Selon la décision de justice en dépit de la signification régulière de l’assignation, l’ancien chef d’état-major de l’armée de terre n’a ni comparu, ni conclu et s’est pas fait représenter à l’audience le jour du procès pour se défendre. C’est donc à son absence que le tribunal a tranché.

Cela suivant l’article 479 du CPCCS qui stipule que « si le défendeur ne comparaît pas, il est néanmoins statué sur le fond. Le juge ne fait droit à la demande que dans la mesure où il l’estime régulière, recevable et bien fondée », renseigne la grosse du jugement.

Malgré cette décision de justice, l’officier supérieur continue toujours d’occuper les parcelles de Boubacar Diarra, qui peine à faire appliquer sa grosse. Contacté sur les raisons de cette absence, le général Samaké, chef d’état-major adjoint de l’armée de terre, au moment des faits, on représentant Diawara, cité dans un constat d’huissier, a indiqué qu’il était sur le théâtre des opérations. « Il était dans un endroit desservi par le réseau téléphonique », a-t-il expliqué.
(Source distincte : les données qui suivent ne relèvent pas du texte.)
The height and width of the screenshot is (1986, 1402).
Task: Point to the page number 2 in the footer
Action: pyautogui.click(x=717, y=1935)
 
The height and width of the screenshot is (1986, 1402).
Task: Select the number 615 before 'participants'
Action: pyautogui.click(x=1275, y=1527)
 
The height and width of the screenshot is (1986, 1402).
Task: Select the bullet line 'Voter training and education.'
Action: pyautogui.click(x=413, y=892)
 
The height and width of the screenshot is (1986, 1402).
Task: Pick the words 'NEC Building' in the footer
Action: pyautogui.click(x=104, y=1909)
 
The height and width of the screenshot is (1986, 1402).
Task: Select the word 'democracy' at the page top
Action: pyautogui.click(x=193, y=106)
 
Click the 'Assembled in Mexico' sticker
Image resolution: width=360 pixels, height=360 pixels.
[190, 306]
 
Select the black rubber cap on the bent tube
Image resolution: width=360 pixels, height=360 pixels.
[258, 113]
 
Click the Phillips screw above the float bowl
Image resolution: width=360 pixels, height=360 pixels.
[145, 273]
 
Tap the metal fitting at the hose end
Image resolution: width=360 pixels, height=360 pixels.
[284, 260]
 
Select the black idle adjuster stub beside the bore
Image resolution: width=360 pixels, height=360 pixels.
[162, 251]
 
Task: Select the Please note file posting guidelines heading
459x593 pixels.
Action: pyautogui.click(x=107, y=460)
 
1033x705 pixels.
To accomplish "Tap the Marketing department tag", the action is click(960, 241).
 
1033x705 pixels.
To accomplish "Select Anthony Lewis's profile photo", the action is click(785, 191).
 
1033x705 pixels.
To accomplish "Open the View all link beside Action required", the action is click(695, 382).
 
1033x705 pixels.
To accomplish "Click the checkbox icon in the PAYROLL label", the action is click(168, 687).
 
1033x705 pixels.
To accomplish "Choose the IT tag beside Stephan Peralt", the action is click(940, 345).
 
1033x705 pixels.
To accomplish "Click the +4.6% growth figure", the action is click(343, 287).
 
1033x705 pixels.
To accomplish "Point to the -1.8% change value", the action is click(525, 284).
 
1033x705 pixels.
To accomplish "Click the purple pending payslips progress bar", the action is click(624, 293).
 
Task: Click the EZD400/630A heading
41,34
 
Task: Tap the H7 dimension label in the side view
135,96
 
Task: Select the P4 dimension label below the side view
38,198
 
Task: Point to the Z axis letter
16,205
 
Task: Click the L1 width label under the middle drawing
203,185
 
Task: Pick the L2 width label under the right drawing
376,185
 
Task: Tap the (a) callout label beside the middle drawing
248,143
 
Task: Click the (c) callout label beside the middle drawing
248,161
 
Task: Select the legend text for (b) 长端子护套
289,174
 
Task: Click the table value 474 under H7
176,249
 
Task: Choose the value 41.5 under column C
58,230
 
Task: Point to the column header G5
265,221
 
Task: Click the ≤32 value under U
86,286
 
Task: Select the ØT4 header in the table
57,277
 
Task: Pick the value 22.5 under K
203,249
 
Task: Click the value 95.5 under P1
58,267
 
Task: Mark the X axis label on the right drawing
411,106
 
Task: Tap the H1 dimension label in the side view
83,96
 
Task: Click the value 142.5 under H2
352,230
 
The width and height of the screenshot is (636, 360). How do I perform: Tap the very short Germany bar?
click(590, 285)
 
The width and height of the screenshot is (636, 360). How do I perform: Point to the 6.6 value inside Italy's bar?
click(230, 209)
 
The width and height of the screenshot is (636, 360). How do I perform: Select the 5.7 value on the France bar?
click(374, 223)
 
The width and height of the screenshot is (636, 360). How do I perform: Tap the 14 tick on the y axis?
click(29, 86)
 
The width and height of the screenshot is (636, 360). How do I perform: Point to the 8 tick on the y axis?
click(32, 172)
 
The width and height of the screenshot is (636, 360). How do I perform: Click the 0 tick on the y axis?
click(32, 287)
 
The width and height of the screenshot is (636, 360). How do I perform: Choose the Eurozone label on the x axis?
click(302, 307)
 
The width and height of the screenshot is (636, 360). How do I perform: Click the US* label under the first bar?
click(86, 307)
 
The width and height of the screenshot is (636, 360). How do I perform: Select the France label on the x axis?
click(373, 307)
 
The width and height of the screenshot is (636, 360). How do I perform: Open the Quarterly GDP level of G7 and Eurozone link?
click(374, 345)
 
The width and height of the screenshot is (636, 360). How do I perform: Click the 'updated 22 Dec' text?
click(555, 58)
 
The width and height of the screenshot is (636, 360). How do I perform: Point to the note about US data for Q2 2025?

Concernant le fond du dossier, le sieur Diawara a indiqué que Boubacar Diarra dispose d’un faux document et avait profité de l’analphabétisme des villageois pour s’accaparer leurs terres. « Il a payé un hectare pour ensuite faire sortir le document de cinq hectares », a-t-il poursuivi. Selon le sieur Diawara, les personnes qui ont vendu les parcelles à la famille Diarra ont affirmé n’avoir jamais vendu l’espace querellé. C’était selon lui en présence des habitants du village.

« Le colonel-major aujourd’hui général est une personne honnête, si les parcelles appartenaient réellement à Boubacar Diarra, il n’hésiterait pas à les lui restituer. Mais il n’est pas honnête et n’a pas obtenu les documents dans les règles de l’art. Son document sera abrogé », croit savoir notre interlocuteur qui annonce la réouverture prochaine du dossier à la justice.

Pour terminer, le représentant du général Harouna Samaké menace :« si jamais je vois mon nom dans un journal, je vais intenter un procès à la fois contre Boubacar Diarra et contre le journal ».